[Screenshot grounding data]
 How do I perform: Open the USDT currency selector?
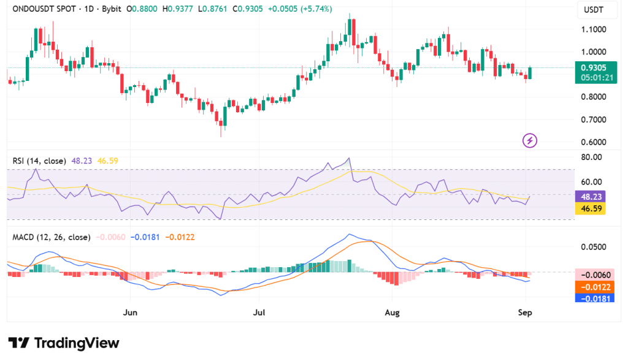coord(593,10)
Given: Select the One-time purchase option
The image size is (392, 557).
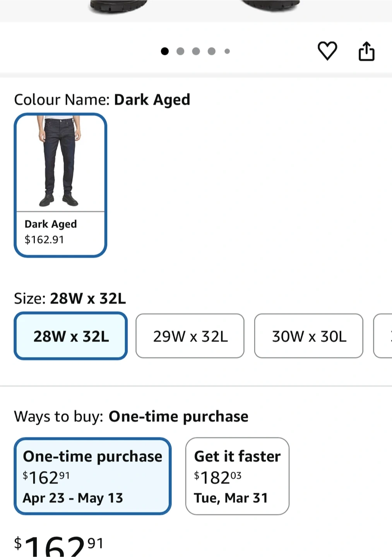Looking at the screenshot, I should 92,476.
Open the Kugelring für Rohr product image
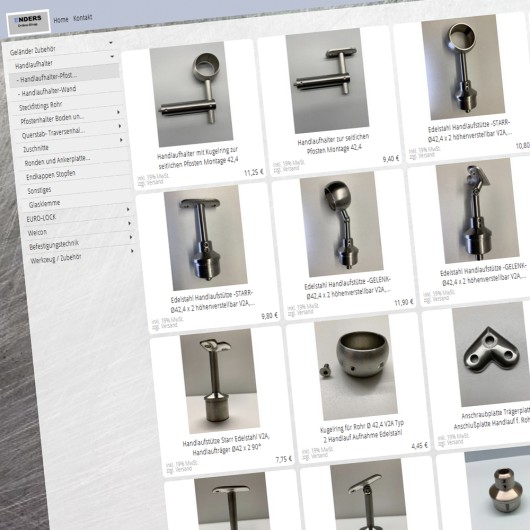Viewport: 530px width, 530px height. [356, 368]
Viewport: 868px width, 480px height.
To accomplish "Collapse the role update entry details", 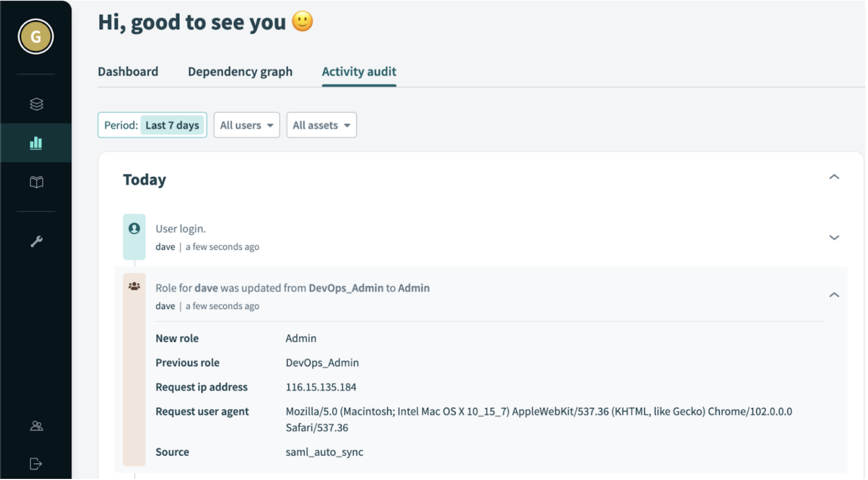I will pos(834,295).
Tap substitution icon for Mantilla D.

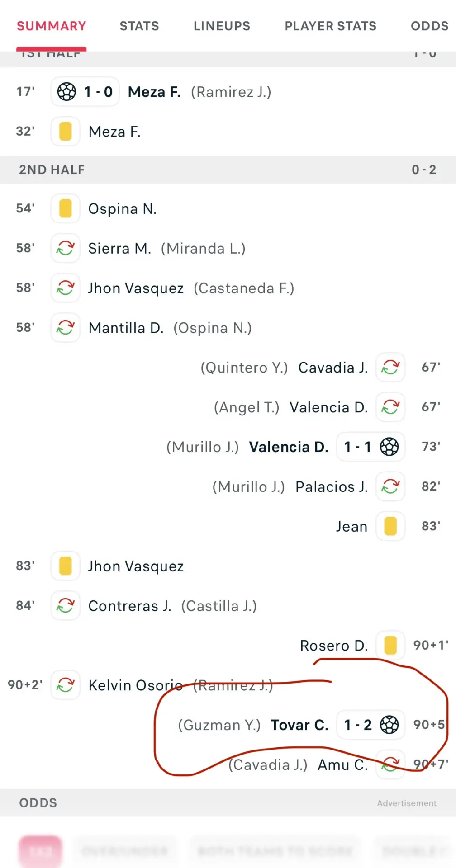[66, 328]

ACTION ITEM
Print the data above exactly, from its first line to the line bearing "Viewport: 868px width, 480px height." inclusive, and keep pictures out of the result.

EXERCISE RESULT
 How do I perform: Open the USDT currency selector?
coord(593,10)
Given: Select the One-time purchase option
The image size is (392, 557).
Looking at the screenshot, I should 92,476.
Open the Kugelring für Rohr product image
Viewport: 530px width, 530px height. [356, 368]
Viewport: 868px width, 480px height.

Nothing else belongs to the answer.